Forgiving a death row killer

Mark Stroman has watched 208 people walk past him to be executed. Today it’s his turn. Unless the Texas governor issues a stay, he will be put to death by lethal injection at 6:00 tonight. What makes his case unique is the fact that a man he tried to kill is working to stop his death.

Stroman’s sister died on September 11, 2001 in the World Trade Center, and Stroman was angry at all Muslims. In the days after 9/11 he shot dead an Indian immigrant and a man from Pakistan. He also shot Rais Bhuyian in the face as the Muslim worked behind a gas station cash register. The Bangladeshi-born naturalized U.S. citizen played dead until Stroman left his store.
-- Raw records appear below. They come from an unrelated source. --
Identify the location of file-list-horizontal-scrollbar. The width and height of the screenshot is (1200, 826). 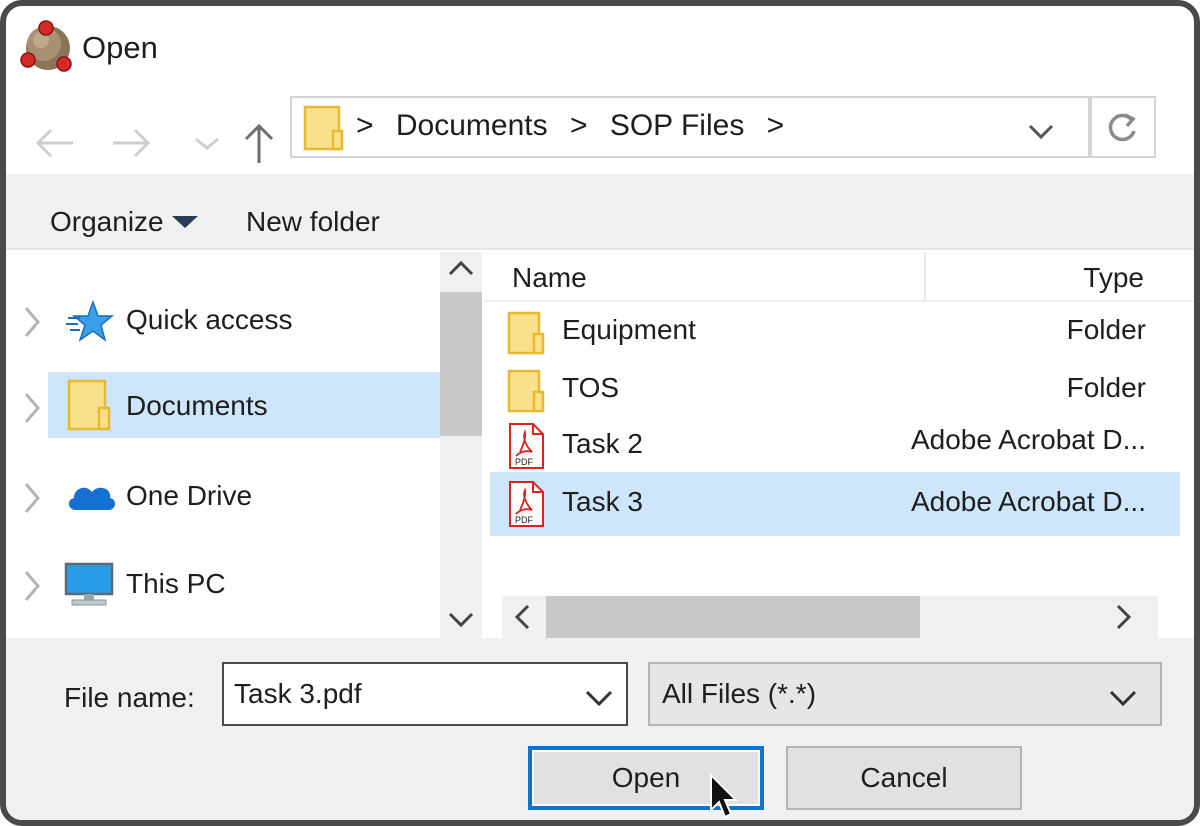
(830, 617).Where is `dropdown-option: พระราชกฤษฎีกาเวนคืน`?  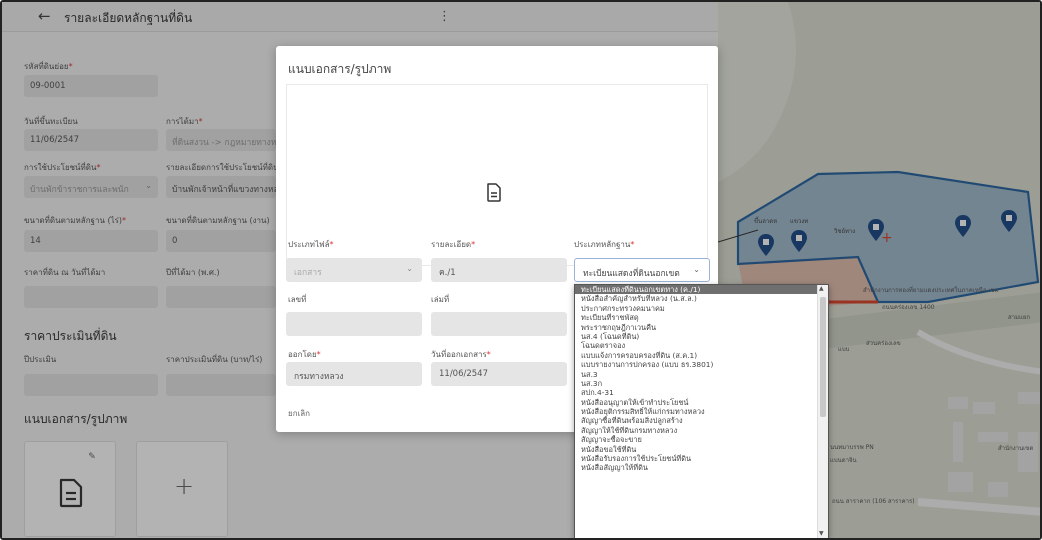
dropdown-option: พระราชกฤษฎีกาเวนคืน is located at coordinates (696, 328).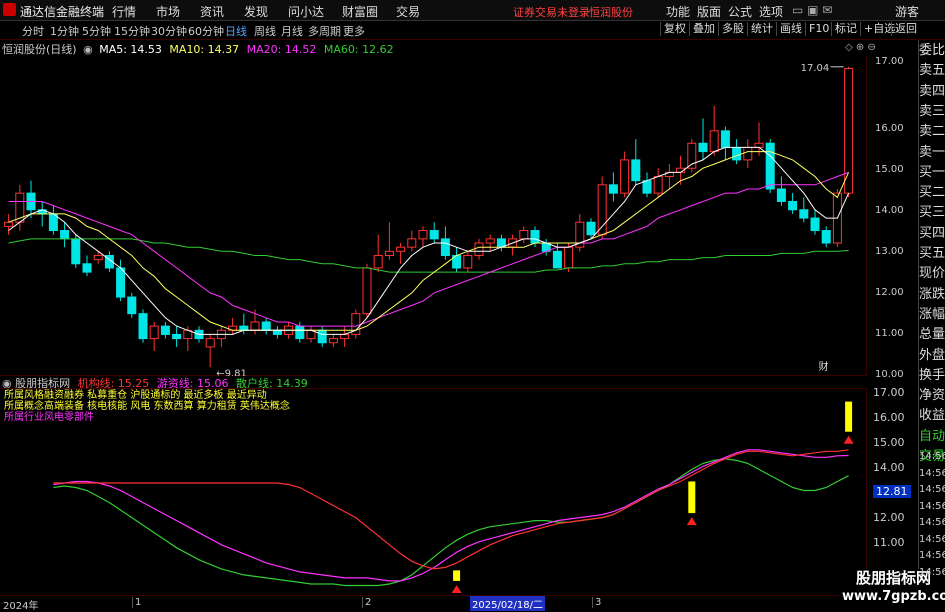 The height and width of the screenshot is (612, 945). I want to click on side-label: 换手, so click(932, 376).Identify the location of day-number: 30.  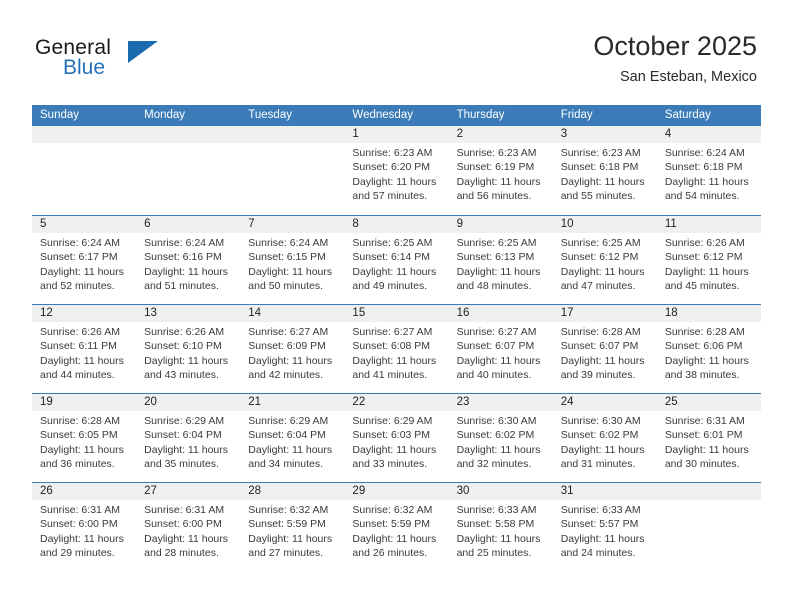
(500, 492).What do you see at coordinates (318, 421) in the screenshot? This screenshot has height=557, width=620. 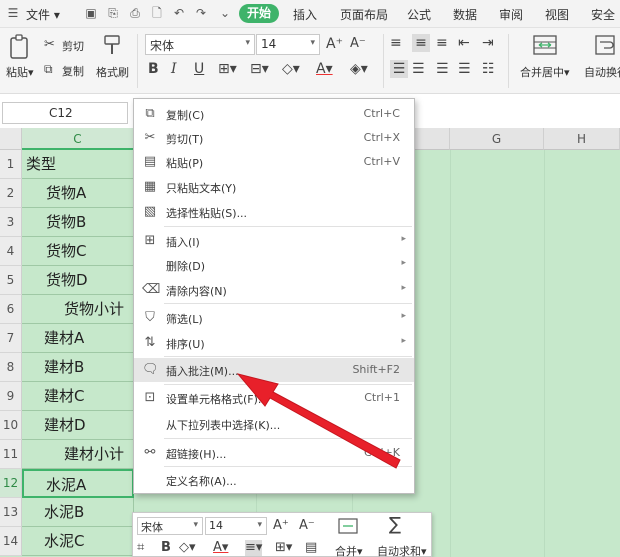 I see `red-arrow-annotation` at bounding box center [318, 421].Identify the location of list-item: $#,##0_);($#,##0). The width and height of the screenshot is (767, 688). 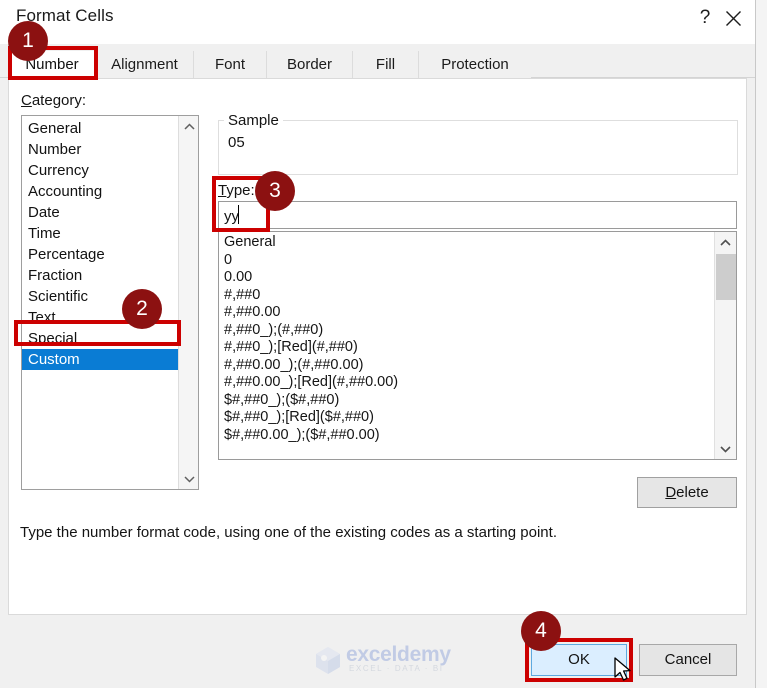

Several operations saved his life, but he lost the use of his right eye and still carries shotgun pellets in his face.

Stroman is repentant: “I was an uneducated idiot back then and now I’m a more understanding human being,” he told the BBC. Bhuyian agrees, but insists that “we should not stay in the past, we must move forward.” He has been in touch with Stroman, extending his forgiveness and offering the opportunity to work together against hate crimes.

Bhuyian sees his attempted killer as “a spokesperson, an educator, teaching a lot of people as ignorant as him what is wrong.” Stroman responds: “Here it is, the attacker and the attackee, you know, pulling together. The hate has to stop—one second of hate will cause a lifetime of misery. I’ve done that—it’s wrong, and if me and Rais can reach one person, mission accomplished.”

The two have learned what so many never do: Forgiveness is not only best for the one forgiven, it’s also best for the one who forgives. Coretta Scott King was right: “Hate is too great a burden to bear. It injures the hater more than it injures the hated.” That’s why Jesus told Peter to forgive the brother who sins against him “not seven times, but seventy-seven times” (Matthew 18:22), a number symbolic of eternity.

To forgive is to pardon. It’s not to excuse the behavior or pretend it didn’t hurt, but to choose not to punish. If the governor pardons Mark Stroman today he will not excuse his crime, but will choose not to punish him for it. So it is with our forgiveness of others.

Who needs your forgiveness this morning? What is keeping you from offering such grace? As you make your difficult decision, you might consider Frederick Buechner’s definition of “anger”: “Of the Seven Deadly sins, anger is possibly the most fun. To lick your wounds, to smack your lips over grievances long past, to roll over your tongue the prospect of bitter confrontations still to come, to savor to the last toothsome morsel both the pain you are given and the pain you are giving back—in many ways it is a feast fit for a king. The chief drawback is that what you are wolfing down is yourself. The skeleton at the feast is you.”